▸ Requirement
Go through the entries below and collect each line with the string "will" in it.

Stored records
────────

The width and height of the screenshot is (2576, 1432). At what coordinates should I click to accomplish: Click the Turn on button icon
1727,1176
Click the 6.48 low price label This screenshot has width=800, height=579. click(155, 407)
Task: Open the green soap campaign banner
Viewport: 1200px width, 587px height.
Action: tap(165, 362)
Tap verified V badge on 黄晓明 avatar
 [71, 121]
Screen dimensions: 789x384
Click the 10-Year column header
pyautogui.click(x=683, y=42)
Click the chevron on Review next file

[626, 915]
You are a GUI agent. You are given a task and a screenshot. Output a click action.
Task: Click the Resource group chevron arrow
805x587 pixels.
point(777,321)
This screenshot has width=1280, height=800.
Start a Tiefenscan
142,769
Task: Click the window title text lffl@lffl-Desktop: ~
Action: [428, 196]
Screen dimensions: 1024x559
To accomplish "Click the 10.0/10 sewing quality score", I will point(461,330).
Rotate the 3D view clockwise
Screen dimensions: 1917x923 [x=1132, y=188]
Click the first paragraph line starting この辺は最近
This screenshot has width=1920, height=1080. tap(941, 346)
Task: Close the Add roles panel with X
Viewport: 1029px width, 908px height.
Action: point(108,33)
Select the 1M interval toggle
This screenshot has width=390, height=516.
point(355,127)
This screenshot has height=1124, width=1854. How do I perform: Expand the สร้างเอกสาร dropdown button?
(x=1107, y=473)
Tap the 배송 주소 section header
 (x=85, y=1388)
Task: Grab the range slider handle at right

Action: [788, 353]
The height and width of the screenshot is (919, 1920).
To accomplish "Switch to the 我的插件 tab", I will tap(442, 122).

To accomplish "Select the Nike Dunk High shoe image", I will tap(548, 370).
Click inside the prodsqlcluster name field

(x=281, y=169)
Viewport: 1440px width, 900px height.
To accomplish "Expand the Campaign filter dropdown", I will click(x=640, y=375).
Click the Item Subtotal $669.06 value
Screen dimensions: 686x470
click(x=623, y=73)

────────

▸ Task output
To accomplish "Click the 10.0/10 sewing quality score", I will point(461,330).
To accomplish "Switch to the 我的插件 tab", I will tap(442, 122).
To accomplish "Select the Nike Dunk High shoe image", I will tap(548, 370).
To accomplish "Expand the Campaign filter dropdown", I will click(x=640, y=375).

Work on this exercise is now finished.